PROBLEM DETAILS ▸ Return only the lines of the listing below that run from the line with "The height and width of the screenshot is (747, 995)." through the line with "The image size is (1568, 394).", both ends included, exactly as written.

RECORDS SHOWN ▸
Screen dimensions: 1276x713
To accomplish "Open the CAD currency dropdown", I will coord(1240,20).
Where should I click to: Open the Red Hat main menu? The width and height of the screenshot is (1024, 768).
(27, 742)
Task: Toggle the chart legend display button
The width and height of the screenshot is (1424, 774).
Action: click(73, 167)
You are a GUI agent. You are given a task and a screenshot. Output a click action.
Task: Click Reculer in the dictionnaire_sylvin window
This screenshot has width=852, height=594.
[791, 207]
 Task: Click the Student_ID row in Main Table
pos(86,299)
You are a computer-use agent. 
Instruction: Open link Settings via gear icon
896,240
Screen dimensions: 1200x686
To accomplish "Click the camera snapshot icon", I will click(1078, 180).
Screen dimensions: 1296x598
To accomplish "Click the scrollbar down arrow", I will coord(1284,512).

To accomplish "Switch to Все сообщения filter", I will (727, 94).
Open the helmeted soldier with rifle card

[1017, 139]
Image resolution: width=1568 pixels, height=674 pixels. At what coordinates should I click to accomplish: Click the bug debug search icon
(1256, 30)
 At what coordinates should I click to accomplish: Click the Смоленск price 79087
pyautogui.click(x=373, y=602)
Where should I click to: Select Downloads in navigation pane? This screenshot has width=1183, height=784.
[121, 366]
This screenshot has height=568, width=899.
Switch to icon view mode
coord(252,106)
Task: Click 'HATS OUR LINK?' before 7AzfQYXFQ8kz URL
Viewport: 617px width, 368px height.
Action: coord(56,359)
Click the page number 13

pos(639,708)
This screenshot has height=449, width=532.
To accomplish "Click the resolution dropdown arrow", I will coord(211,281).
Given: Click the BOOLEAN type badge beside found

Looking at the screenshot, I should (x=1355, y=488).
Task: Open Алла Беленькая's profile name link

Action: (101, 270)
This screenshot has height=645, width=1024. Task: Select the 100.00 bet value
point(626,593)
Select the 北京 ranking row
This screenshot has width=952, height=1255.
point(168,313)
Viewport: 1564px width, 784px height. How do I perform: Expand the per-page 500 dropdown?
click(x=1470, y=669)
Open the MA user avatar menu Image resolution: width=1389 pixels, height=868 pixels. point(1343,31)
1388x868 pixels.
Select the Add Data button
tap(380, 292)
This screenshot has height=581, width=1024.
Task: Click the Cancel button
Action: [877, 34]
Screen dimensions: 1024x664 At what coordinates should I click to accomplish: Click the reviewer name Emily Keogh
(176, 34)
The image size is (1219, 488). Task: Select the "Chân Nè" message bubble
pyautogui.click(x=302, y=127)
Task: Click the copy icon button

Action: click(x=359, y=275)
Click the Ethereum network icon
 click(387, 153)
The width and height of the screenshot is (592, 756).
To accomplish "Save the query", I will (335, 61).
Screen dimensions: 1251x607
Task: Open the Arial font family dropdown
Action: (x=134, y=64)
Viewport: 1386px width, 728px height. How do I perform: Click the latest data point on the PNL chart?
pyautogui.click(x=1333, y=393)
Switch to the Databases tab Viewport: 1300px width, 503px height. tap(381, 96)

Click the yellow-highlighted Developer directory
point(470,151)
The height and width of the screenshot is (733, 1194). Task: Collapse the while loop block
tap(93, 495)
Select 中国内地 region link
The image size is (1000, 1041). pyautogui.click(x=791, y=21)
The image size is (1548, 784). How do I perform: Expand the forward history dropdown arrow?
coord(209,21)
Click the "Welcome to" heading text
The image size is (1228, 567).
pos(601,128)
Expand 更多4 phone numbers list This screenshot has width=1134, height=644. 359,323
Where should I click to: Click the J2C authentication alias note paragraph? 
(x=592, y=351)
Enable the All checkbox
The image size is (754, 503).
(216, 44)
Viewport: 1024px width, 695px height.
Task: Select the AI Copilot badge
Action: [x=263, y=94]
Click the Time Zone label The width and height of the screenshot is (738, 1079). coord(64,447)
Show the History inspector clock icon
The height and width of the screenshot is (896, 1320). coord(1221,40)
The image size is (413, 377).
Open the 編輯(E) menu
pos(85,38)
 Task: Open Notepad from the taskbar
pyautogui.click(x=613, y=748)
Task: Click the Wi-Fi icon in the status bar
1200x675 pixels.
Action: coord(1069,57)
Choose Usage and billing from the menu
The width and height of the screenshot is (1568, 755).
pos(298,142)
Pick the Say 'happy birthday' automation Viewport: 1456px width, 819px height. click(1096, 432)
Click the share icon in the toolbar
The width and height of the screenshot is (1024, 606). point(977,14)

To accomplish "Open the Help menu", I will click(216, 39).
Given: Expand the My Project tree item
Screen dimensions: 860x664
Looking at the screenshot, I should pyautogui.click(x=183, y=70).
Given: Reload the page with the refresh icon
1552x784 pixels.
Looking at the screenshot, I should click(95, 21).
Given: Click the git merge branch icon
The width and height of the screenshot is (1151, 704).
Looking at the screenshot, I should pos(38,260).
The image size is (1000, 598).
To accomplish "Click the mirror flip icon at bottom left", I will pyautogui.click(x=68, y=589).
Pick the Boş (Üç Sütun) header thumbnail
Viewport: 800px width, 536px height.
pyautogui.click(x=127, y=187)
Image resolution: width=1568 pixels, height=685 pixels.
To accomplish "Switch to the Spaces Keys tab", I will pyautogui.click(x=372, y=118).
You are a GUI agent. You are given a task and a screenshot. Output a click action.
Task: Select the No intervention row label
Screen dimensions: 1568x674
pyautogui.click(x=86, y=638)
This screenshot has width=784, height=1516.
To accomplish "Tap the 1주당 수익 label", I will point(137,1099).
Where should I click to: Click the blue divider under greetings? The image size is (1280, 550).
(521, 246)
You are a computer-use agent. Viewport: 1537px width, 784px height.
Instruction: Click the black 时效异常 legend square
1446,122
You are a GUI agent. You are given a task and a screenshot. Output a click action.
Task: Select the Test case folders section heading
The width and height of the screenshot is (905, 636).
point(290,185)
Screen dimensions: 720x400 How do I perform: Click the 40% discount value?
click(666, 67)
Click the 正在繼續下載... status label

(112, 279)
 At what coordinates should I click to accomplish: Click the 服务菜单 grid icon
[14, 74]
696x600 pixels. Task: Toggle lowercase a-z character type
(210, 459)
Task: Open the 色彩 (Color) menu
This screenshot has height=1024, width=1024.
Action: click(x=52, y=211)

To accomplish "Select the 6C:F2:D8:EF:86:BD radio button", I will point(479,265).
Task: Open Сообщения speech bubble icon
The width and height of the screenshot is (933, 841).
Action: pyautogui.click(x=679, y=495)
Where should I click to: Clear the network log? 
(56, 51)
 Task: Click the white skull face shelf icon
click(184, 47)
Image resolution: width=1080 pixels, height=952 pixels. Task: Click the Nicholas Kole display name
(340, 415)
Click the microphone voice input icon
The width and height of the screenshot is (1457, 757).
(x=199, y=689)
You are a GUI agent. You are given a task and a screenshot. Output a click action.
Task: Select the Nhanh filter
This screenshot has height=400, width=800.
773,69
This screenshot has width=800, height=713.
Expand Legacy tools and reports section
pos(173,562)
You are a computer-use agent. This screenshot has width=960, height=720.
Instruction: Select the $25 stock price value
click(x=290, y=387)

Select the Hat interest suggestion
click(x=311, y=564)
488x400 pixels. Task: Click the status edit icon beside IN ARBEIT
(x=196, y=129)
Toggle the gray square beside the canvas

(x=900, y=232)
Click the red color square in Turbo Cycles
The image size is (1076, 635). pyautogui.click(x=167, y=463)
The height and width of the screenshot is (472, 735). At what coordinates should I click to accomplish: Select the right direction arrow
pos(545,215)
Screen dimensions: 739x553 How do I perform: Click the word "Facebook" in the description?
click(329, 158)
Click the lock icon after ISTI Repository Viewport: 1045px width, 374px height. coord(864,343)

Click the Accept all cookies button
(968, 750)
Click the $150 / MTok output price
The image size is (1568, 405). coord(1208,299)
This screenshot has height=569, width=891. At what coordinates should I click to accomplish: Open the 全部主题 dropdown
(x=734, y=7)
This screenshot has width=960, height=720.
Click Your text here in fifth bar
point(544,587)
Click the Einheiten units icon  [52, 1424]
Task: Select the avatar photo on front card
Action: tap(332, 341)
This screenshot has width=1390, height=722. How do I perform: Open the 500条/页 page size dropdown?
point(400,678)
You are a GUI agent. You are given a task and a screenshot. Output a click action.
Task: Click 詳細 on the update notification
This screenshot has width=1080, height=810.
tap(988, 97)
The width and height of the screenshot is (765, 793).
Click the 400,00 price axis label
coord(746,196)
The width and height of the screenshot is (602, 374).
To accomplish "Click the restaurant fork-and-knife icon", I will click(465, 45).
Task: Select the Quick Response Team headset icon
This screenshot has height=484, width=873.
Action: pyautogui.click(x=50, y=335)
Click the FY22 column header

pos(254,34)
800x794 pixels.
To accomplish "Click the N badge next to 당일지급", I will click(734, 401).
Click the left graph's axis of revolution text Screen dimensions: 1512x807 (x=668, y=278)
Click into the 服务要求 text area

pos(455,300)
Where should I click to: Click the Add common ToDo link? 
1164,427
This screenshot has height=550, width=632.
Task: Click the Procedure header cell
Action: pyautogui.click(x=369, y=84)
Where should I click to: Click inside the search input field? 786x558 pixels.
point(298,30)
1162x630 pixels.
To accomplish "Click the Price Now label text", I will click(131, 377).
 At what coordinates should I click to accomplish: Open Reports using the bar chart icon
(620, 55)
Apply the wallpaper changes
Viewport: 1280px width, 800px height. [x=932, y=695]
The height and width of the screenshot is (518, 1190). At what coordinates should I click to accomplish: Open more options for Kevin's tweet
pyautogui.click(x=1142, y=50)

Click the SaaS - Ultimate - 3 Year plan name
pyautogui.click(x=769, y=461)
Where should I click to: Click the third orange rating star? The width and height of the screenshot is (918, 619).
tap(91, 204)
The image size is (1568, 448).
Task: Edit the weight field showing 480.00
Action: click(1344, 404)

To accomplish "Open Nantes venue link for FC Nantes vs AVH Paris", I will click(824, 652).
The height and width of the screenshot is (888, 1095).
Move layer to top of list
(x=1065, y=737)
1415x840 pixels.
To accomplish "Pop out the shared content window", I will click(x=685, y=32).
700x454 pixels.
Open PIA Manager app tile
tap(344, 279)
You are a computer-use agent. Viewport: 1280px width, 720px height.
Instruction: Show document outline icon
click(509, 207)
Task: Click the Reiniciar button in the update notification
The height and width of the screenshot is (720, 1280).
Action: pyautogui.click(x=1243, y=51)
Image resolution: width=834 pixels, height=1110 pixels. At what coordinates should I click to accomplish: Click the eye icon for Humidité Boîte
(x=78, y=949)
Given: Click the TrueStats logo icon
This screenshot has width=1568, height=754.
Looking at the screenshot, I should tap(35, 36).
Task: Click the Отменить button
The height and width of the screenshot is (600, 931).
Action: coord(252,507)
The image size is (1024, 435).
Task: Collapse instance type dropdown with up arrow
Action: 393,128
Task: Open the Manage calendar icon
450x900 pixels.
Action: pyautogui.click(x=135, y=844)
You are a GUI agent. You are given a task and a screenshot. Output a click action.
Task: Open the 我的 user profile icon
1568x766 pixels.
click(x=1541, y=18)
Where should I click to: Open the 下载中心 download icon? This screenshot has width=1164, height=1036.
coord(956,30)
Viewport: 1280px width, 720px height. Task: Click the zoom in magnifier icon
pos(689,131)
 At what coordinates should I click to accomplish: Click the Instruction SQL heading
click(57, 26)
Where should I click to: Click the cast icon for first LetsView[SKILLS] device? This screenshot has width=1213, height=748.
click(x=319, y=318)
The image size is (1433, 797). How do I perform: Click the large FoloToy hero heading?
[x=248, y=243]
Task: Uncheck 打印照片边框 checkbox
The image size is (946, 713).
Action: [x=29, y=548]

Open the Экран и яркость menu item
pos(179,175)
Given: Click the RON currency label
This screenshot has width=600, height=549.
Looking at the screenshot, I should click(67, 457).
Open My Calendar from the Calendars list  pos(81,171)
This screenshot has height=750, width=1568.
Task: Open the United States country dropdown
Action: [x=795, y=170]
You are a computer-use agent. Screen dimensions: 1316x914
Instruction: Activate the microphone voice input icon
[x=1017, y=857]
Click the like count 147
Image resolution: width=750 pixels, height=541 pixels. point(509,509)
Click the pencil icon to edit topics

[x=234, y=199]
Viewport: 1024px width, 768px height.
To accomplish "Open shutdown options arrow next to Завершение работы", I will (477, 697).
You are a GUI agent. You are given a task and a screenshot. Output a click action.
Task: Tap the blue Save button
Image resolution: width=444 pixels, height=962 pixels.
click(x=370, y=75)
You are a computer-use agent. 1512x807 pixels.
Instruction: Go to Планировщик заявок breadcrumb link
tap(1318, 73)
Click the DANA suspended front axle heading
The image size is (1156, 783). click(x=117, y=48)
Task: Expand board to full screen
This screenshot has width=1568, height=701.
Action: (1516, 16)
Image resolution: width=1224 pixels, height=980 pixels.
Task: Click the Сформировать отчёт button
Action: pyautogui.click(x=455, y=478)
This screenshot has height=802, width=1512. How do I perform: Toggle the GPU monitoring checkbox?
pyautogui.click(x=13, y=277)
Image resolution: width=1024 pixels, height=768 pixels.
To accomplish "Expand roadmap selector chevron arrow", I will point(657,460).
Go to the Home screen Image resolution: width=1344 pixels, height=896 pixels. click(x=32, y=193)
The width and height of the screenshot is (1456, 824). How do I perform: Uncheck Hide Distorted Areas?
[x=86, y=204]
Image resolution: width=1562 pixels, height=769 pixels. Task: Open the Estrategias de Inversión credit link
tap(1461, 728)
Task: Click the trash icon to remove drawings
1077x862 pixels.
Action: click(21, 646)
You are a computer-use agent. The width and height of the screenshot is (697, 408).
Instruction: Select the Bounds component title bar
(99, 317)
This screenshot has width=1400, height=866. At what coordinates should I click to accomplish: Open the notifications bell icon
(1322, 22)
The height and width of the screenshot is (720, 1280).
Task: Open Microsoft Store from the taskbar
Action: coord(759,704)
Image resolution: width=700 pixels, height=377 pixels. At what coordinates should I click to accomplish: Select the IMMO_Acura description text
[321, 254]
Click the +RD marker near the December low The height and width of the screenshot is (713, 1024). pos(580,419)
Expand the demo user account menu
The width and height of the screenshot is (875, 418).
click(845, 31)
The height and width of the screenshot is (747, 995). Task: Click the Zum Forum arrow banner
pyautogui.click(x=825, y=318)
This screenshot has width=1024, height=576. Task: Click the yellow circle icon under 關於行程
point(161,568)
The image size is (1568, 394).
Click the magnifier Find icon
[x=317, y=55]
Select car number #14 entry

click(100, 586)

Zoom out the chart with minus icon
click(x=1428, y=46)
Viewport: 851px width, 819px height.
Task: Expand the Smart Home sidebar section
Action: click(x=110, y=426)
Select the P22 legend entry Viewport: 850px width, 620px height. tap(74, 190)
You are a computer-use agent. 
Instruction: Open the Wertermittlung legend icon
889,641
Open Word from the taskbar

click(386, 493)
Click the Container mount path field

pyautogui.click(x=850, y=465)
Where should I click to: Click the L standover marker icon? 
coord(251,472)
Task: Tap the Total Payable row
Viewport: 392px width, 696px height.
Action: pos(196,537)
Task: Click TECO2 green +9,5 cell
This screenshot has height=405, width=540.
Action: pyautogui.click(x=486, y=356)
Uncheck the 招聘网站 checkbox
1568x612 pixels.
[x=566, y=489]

WRITTEN REPLY ▸
The height and width of the screenshot is (747, 995). Task: Click the Zum Forum arrow banner
pyautogui.click(x=825, y=318)
This screenshot has width=1024, height=576. Task: Click the yellow circle icon under 關於行程
point(161,568)
The image size is (1568, 394).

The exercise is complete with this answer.